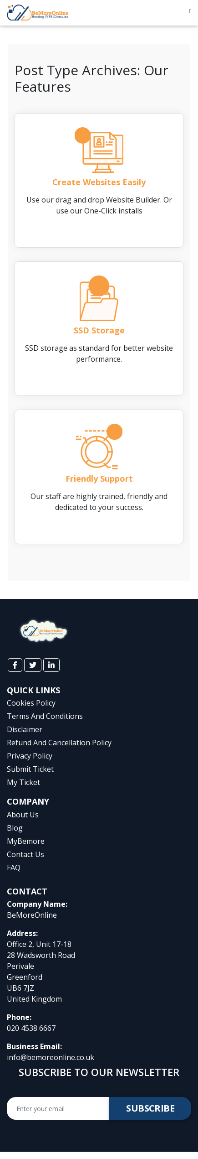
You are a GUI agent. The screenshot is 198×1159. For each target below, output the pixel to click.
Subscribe (150, 1108)
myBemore (26, 841)
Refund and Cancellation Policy (59, 743)
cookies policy (31, 703)
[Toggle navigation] (190, 12)
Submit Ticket (30, 769)
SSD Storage (99, 330)
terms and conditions (45, 716)
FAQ (13, 868)
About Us (23, 815)
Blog (15, 828)
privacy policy (29, 756)
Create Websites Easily (99, 182)
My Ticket (23, 782)
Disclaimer (24, 729)
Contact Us (25, 854)
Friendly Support (99, 478)
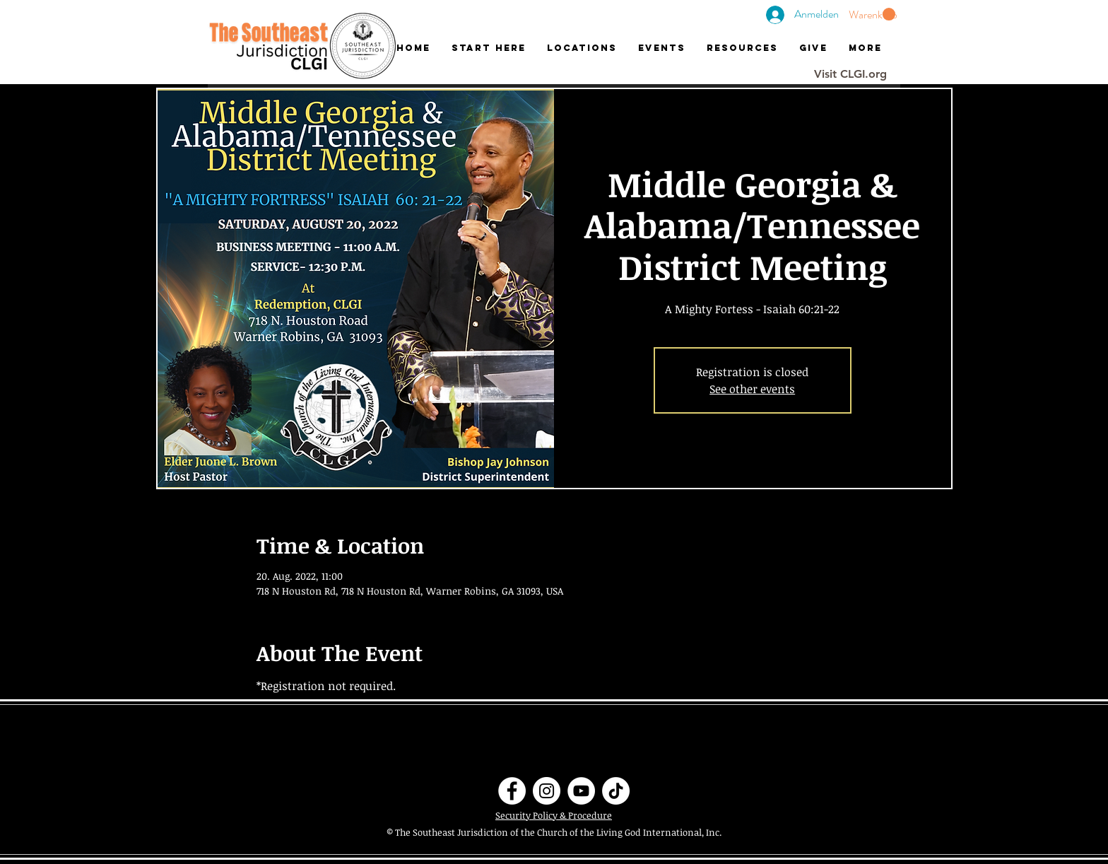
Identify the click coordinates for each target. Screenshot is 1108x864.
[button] (872, 14)
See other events (752, 389)
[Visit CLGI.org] (850, 74)
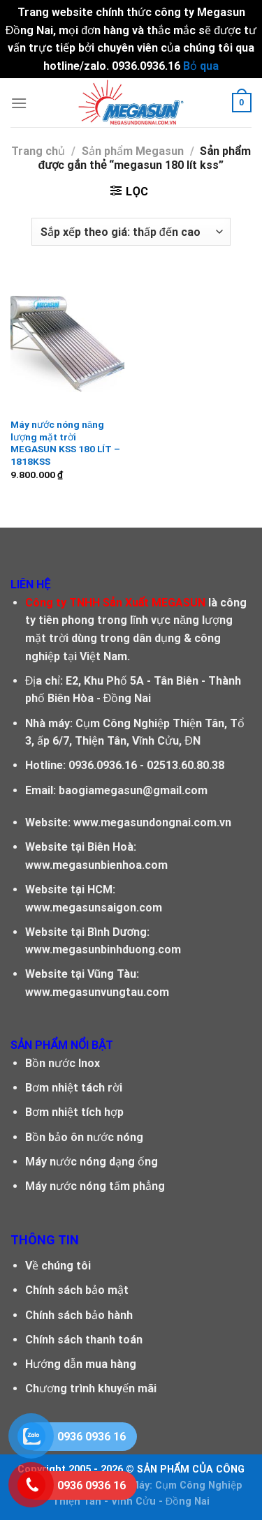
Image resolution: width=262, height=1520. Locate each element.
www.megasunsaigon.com (93, 907)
==*==
▶ [Set problem]
Rewrite all of the rows above with every "target" changed to "item", keeping everything else the same, and leave out the pictures.

▶ [Final result]
You are a GUI agent. The screenshot is 198×1159. For each item below, output the pixel to click.
Subscribe (150, 1108)
myBemore (26, 841)
Refund and Cancellation Policy (59, 743)
cookies policy (31, 703)
[Toggle navigation] (190, 12)
Submit Ticket (30, 769)
SSD Storage (99, 330)
terms and conditions (45, 716)
FAQ (13, 868)
About Us (23, 815)
Blog (15, 828)
privacy policy (29, 756)
Create Websites Easily (99, 182)
My Ticket (23, 782)
Disclaimer (24, 729)
Contact Us (25, 854)
Friendly Support (99, 478)
Identify the click coordinates for each item. Screenshot is 1108x864.
[button] (872, 14)
See other events (752, 389)
[Visit CLGI.org] (850, 74)
Image resolution: width=262, height=1520. Locate each element.
www.megasunsaigon.com (93, 907)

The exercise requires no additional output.